Patients were treated at a total of 1351 hospitals, approximately half of which were community hospitals, about one-quarter being academic hospitals and about 14% of them being NCI hospitals. Another 14% of the sample was treated at integrated network hospitals.

“In analyses stratified by cancer type, NCI and academic hospitals experienced significantly higher mean annual patient volume growth compared with community hospitals across all cancer types except prostate cancer,” the authors wrote.

Despite this, the difference in the adjusted TTI between academic and community hospitals in 2016 had attenuated by 44 days (95% CI, 43-45 days) compared with 42 days (95% CI, 41-42 days) respectively, and there was no statistically significant difference in the mean adjusted TTI between NCI hospitals or community hospitals, they added.

“Because of the potential association of [treatment] delays with psychosocial distress and survival, continued efforts to ensure timely cancer treatment are warranted,” the authors wrote.

However, they note that “In contrast to our hypothesis, we observed the greatest increase in TTI among community hospitals, where the slowest increases in patient volume occurred, whereas TTI decreased at NCI centers despite higher mean annual volume growth [and t]he lack of association between the increasing number of patients treated at referral centers and treatment delays might reflect efficiency gains, expanded capacity, or quality improvement efforts during the study period.”

Commenting on the findings, Fabian McCartney Johnston, MD, and Thomas Smith, MD, both from the Johns Hopkins Medical Institutions, Baltimore, Maryland, pointed out that one of the strengths of the current study is that it covers over 70% of new cancer diagnoses across one-third of U.S. hospitals—so it is highly likely to be representative of the true picture of cancer care in the U.S. as it is now administered.

“The analyses [also] hold true for the 10 most common cancers, even prostate cancer where active surveillance might have influenced the results,” the editorialists wrote.

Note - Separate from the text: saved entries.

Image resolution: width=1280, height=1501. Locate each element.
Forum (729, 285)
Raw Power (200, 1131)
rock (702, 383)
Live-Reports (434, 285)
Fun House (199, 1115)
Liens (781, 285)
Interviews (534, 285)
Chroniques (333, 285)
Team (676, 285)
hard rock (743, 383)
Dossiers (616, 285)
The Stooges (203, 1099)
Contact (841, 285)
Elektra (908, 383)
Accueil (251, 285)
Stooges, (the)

They also noted that importantly, where delays did exist, none of the delays found at any of the types of centers would make any meaningful difference in survival. For instance, the TTI delay was only 0.24 days (95% CI, 0.18-0.29 days) if a hospital had mean annual volume growth of 100 or more patients.

However, a notable weakness of the study is that the National Cancer Database as used in the study by Frosch et al does not release information on patients under the age of 40 years—a group of patients who are most likely to use the Affordable Care Act and Medicaid expansion, the editorialists noted. This means that cancers of young women and men may well have been underrepresented in the current study.

Another “troubling” aspect to the study shows disparities of care dependent on who the patient is rather than what cancer they require treatment for.

“Compared with those treated at community hospitals, those treated at academic and NCI centers were more frequently White, male, privately insured, urbanites, and highly educated,” Johnston and Smith wrote.

“This just points out again that simply providing access to health care does not guarantee access to the best health care,” they underscored.

However, at the very least, the study shows that both NCI and academic centers are willing—and able—to take on the extra caseload, in itself reassuring, as the editorialists suggested, despite potential inequities in the standard of care administered.

  1. Time to treatment initiation was not delayed in cancer referral centers compared with community hospitals despite major increases in patient volume.

  2. Lack of association between increased patient volume and treatment delays may reflect gains in efficiency, capacity or quality improvement over time.

Pam Harrison, Contributing Writer, BreakingMED™

The study was funded by the National Institutes of Health.

Neither Frosch nor the editorialists had any conflicts of interest to declare.